In a constructive sense we are starting to see what an external agreement between the UK and the EU might look like. The Court of Justice of the European Union (CJEU) will still play a prominent role in terms of protecting EU citizens who remain within the UK, post the UK’s exit. This is not surprising given the EU is unlikely to move on this protective constituent, given that the Charter of Fundamental Rights of the EU 2000 (CFR) proffers human rights and civil liberties protections beyond that of the European Convention on Human Rights 1950 (ECHR). Rather risibly MP David Davis, prior to becoming the Secretary of State for Exiting the EU in 2016, argued this point in R (on the application of David David MP, Tom Watson MP, Peter Brice and Geoffrey Lewis v The Secretary of State for the Home Department ( EWHC 2092, -), where he challenged the UK Government’s enactment of the Data Retention and Investigatory Powers Act 2014 (DRIPA). This was an emergency piece of legislation that passed through Parliament within four days, allowing for the retention of electronic communications data for the whole UK population for twelve months, a provision that had been neutered by an earlier CJEU decision.
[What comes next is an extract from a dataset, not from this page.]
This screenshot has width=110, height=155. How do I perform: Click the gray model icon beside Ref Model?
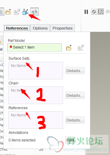[x=81, y=48]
Whilst it is welcoming to see the PM recognise EU Treaty Rights, the prevalence of the CJEU would appear to end there, as the PM appears to be advocating for an alternative type of external adjudicator, to govern over any possible future trading agreement with the EU. Put simply, a member state cannot leave the EU and have trading relationships remain the same, and as a new third country, the UK must agree upon a new deal. It would be better and much more efficient to have the CJEU remain the adjudicator, however, one can appreciate the point that it is preferable to have entirely independent judicial review.
A similar story exists in relation to the border between the Republic of Ireland and Northern Ireland, where the PM simply could not say anything of note, or of any sense on the matter. This is because there is currently no solution. You cannot be a third country and control the border with an EU member state, without some form of border control in place. International security is just as important, if not more than that of national security. Which brings me on to the next topic, international intelligence exchange and UK security.
The EU has been a driving force in the EU’s Area of Freedom, Security and Justice (AFSJ) construction. Since the terrorist attack on the US in 2001, the EU has become increasingly active on the world stage focused on creating and maintaining internal and external intelligence exchange structures, with particular focus on precautionary counterterrorism measures and policy. The EU has also sort to harmonise Member States national legislation, as well as coordinating policies and offering support for operational work, usually through Europol. This relationship has resulted in a move from convergence to a deeply integrated legal counterterrorism arrangement between the EU Member States. The EU has focused on four difference areas of convergence; political-strategic, organisational, procedural and legal. Within the legal spectrum the EU has pushed to integrate objectives by developing internationalised regulatory mechanisms and dividing the focal points into four subdivisions namely preparation and response, prevention, protection, and prosecution.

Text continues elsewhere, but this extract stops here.